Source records
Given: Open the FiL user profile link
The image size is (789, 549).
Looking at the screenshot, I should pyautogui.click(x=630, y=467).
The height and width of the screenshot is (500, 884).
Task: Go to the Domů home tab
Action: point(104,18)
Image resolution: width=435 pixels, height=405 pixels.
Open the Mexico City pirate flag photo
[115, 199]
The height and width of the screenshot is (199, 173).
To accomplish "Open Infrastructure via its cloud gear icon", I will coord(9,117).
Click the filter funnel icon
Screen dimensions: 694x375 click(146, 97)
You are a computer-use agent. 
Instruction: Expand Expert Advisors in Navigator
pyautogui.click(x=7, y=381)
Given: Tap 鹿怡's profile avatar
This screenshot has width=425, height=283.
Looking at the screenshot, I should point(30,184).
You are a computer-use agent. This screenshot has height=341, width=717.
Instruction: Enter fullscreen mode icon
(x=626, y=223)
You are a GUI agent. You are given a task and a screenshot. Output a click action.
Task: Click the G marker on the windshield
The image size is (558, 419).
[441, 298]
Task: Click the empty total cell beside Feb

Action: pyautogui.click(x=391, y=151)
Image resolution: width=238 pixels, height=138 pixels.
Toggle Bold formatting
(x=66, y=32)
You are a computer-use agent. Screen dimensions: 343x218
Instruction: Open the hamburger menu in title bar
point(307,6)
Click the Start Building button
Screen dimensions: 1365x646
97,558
...
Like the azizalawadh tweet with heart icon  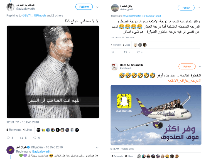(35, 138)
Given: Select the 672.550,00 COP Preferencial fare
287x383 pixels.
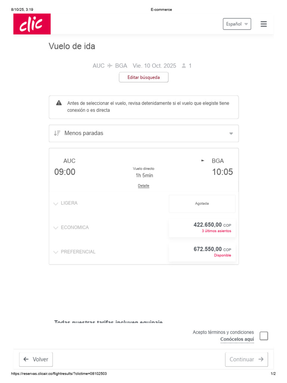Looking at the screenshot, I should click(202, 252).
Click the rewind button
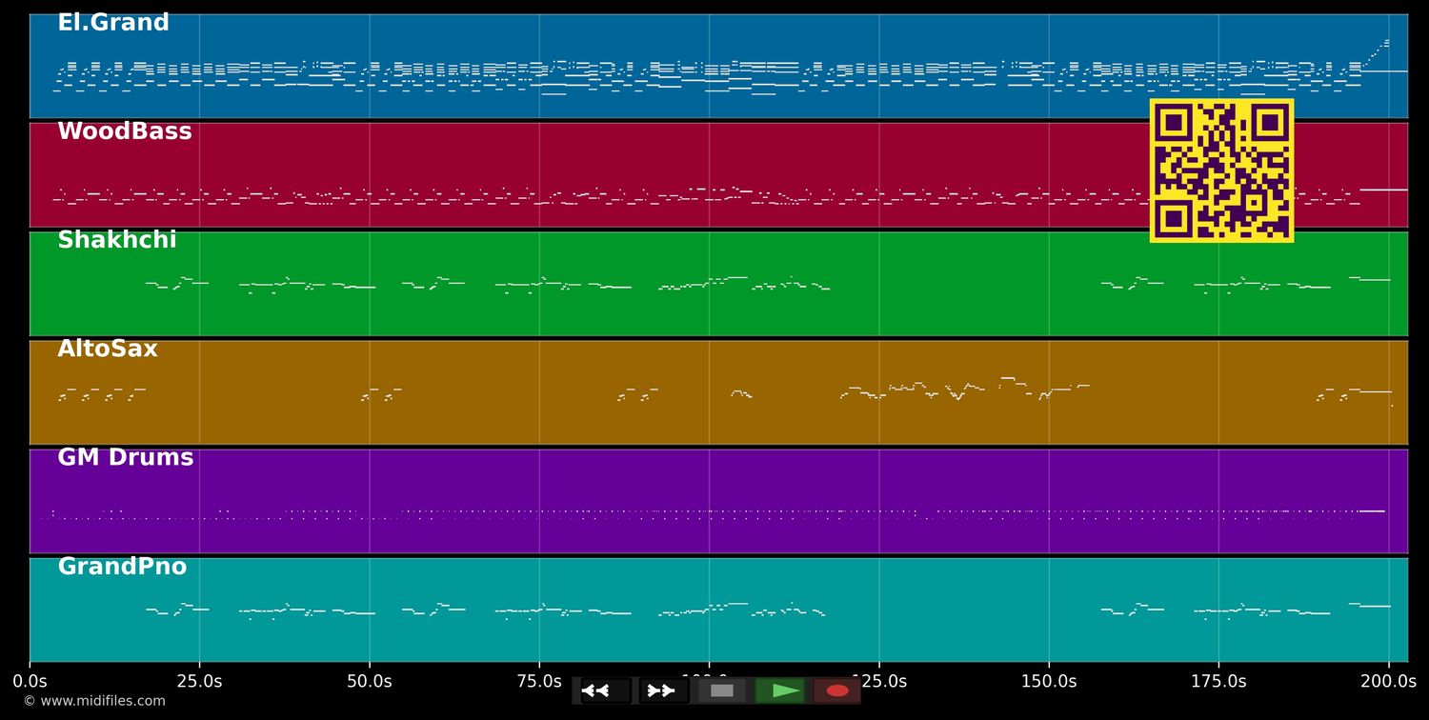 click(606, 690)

### What you should do
What is the number of lines in the entries above that contain the string "agent"? Reply with the number and nothing more.

### Answer for the task
4